---------- Stored records ----------
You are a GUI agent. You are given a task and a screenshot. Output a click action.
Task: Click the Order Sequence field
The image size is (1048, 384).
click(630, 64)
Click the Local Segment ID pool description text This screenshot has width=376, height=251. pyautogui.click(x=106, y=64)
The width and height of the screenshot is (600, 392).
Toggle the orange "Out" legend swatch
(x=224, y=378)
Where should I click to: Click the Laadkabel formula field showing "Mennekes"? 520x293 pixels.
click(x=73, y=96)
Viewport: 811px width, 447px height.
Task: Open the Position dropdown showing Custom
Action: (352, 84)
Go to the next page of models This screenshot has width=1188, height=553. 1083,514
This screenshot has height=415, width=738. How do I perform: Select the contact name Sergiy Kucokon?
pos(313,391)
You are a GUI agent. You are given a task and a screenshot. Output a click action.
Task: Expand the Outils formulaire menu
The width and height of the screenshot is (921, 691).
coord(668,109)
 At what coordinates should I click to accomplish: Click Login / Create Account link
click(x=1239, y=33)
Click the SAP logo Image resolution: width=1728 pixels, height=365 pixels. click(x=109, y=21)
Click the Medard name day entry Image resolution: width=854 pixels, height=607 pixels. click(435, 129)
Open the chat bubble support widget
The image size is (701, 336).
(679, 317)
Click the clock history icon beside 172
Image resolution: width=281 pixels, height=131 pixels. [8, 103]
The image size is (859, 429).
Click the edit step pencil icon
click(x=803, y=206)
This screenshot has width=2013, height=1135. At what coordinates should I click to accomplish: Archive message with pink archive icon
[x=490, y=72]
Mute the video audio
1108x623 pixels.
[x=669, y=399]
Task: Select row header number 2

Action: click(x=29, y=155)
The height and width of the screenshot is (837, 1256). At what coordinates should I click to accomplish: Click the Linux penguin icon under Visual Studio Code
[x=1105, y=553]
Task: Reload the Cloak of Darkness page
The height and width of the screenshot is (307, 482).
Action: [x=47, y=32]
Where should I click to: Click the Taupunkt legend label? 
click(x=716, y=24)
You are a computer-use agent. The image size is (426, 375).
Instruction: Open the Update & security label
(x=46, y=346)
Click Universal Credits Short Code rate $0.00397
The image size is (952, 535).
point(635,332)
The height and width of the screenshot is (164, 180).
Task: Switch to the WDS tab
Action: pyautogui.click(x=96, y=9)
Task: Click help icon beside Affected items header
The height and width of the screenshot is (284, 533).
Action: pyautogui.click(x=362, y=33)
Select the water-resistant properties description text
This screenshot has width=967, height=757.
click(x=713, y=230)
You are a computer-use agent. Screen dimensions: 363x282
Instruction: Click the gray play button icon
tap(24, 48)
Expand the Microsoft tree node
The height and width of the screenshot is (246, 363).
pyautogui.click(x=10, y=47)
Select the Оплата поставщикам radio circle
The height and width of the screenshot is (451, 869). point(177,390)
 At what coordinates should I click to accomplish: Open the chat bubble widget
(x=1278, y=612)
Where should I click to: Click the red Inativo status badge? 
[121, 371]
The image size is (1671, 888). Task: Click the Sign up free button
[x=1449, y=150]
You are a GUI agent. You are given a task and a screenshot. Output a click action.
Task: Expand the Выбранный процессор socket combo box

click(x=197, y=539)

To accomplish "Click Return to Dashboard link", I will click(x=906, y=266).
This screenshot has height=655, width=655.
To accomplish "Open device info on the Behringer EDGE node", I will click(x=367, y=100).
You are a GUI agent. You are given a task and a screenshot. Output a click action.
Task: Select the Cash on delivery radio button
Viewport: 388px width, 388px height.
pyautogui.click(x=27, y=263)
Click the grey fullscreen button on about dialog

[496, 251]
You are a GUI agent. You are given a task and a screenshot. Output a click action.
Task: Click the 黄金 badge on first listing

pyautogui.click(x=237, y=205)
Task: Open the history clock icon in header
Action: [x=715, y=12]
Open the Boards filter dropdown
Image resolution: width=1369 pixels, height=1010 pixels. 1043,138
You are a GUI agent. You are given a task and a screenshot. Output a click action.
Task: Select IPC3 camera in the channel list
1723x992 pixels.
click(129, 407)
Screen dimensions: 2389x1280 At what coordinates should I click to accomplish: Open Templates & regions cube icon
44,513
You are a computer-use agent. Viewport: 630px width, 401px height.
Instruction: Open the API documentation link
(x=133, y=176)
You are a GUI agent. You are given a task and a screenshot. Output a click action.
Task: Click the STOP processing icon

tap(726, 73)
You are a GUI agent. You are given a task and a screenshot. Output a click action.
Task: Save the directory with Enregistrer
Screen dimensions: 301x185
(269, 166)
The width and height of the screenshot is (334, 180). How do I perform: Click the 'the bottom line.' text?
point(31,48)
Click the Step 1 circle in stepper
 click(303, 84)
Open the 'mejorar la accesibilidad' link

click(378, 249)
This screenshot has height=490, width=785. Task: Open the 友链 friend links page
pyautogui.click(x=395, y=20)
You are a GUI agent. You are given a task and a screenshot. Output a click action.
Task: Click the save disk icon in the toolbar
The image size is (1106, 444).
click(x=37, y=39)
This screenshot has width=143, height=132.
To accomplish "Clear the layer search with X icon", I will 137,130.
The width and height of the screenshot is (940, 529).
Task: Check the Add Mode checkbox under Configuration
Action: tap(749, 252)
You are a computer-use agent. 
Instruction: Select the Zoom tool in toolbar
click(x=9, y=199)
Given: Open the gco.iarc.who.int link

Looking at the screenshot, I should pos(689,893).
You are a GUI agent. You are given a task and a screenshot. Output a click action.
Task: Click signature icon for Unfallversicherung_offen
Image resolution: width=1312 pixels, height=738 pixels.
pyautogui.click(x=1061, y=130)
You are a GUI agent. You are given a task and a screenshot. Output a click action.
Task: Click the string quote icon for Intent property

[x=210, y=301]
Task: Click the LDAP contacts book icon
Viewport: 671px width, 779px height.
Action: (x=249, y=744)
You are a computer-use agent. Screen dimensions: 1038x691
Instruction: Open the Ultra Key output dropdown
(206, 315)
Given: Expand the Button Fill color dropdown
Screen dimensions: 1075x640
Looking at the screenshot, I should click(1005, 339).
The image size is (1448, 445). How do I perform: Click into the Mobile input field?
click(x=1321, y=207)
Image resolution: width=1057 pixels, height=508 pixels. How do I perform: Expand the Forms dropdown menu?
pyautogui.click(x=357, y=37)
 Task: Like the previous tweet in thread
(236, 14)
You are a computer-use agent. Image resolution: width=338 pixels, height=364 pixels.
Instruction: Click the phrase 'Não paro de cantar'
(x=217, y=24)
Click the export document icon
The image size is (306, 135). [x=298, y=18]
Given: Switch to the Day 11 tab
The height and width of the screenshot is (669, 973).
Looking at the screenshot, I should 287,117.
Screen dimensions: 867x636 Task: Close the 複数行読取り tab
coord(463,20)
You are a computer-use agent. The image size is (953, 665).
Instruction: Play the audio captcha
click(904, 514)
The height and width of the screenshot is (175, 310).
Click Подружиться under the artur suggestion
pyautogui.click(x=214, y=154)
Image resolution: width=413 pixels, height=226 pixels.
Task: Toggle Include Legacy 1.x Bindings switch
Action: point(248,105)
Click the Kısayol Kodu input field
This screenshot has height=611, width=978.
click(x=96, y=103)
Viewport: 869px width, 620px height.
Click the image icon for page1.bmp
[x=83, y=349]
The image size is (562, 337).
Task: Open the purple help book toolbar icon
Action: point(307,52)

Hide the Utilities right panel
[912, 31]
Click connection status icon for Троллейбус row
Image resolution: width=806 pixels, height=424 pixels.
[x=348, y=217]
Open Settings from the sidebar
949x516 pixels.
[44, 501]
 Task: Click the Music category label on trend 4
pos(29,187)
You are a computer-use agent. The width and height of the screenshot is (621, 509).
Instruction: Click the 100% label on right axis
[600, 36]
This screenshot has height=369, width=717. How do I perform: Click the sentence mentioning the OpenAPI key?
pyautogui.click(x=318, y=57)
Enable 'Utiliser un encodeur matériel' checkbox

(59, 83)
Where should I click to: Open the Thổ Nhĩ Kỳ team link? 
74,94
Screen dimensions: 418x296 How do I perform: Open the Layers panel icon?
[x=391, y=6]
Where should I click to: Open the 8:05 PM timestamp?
----------
Problem description: Please format the lines starting with the line containing "You are a computer-use agent. Screen dimensions: 1038x691" and going on through the line containing "click(x=1321, y=207)" as a JSON list of strings, one string per line, with blank lines left out.

Written solution:
[
  "You are a computer-use agent. Screen dimensions: 1038x691",
  "Instruction: Open the Ultra Key output dropdown",
  "(206, 315)",
  "Given: Expand the Button Fill color dropdown",
  "Screen dimensions: 1075x640",
  "Looking at the screenshot, I should click(1005, 339).",
  "The image size is (1448, 445). How do I perform: Click into the Mobile input field?",
  "click(x=1321, y=207)"
]